--- START ---

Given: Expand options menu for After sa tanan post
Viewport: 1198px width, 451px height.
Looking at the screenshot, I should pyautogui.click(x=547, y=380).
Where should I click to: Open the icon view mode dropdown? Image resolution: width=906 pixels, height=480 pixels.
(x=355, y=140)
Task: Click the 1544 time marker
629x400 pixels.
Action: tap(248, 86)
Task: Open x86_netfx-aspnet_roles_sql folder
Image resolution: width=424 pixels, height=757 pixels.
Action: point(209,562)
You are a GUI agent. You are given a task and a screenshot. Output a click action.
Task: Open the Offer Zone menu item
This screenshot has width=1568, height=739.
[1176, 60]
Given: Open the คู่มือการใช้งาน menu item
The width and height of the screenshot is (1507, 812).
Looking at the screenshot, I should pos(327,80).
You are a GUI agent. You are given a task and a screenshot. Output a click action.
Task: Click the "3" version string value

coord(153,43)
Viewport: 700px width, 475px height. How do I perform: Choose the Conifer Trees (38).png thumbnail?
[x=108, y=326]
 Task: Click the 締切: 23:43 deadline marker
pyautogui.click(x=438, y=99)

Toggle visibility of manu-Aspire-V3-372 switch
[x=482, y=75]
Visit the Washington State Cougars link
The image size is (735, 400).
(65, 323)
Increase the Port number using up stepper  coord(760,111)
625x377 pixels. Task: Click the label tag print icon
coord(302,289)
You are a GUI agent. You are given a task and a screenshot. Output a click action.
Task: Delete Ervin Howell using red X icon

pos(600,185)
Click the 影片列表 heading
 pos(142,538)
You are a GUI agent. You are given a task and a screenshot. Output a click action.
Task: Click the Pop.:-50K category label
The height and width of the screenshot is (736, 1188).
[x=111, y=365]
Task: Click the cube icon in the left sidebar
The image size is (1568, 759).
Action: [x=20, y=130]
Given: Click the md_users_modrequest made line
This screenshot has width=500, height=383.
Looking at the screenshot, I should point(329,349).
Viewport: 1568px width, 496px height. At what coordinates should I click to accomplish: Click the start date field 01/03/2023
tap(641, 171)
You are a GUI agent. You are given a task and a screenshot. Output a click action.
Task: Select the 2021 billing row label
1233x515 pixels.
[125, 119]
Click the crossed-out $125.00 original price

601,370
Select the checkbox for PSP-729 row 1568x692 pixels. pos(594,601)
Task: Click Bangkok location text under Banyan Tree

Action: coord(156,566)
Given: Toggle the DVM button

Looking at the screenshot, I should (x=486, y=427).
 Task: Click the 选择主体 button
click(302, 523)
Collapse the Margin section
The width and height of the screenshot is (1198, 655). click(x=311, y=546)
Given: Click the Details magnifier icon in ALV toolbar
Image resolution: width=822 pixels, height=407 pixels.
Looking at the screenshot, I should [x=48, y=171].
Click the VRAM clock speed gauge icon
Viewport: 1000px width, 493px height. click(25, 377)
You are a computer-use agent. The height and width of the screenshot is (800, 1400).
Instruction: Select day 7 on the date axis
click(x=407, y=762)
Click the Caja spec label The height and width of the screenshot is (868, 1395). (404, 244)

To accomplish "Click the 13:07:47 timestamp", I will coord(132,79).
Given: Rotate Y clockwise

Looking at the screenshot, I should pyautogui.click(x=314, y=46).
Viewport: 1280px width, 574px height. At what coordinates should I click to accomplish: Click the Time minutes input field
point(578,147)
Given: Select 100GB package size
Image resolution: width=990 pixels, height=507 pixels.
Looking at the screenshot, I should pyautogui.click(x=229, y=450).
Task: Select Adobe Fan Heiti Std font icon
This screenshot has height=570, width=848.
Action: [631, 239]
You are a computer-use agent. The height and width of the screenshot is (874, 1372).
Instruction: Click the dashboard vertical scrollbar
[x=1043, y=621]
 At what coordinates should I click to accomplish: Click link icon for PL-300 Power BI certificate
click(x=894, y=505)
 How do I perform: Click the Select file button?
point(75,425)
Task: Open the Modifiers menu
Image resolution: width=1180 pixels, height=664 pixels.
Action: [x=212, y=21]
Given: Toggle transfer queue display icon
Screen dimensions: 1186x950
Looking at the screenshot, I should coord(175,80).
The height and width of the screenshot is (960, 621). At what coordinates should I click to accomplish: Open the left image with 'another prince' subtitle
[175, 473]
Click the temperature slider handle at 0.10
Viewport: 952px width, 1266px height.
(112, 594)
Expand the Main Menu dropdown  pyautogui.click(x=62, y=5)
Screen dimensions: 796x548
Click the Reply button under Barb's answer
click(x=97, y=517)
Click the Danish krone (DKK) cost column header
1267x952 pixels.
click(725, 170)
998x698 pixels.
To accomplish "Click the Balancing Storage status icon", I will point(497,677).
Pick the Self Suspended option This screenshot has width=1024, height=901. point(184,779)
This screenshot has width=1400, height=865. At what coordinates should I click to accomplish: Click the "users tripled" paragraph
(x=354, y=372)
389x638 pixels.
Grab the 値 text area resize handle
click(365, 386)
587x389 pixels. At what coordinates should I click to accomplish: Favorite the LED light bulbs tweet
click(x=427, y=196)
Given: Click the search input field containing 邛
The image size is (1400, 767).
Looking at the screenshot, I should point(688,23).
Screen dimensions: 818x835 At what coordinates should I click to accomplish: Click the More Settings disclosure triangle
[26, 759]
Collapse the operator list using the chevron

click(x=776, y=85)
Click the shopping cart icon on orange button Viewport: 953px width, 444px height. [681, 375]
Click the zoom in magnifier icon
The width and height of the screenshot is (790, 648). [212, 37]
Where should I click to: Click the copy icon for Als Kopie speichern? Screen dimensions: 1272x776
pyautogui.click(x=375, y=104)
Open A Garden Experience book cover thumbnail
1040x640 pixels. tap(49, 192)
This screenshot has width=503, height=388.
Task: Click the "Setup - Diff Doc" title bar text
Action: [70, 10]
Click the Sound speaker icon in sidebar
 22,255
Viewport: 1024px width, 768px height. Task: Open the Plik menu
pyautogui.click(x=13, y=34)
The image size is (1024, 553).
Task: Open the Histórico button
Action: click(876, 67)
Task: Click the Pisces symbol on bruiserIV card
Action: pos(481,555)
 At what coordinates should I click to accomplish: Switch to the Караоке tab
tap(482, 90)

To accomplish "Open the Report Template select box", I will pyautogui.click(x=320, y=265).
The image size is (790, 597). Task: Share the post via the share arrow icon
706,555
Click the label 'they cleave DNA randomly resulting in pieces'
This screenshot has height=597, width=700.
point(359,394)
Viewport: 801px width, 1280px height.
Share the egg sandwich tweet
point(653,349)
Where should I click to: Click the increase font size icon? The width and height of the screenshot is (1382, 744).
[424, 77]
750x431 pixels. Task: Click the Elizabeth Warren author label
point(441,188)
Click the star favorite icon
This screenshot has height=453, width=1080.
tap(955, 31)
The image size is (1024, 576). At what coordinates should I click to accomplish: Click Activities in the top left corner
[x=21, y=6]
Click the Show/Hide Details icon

--- END ---

From the listing, copy each line containing the word "computer".

Answer for the task:
You are a computer-use agent. The height and width of the screenshot is (800, 1400).
You are a computer-use agent. The height and width of the screenshot is (874, 1372).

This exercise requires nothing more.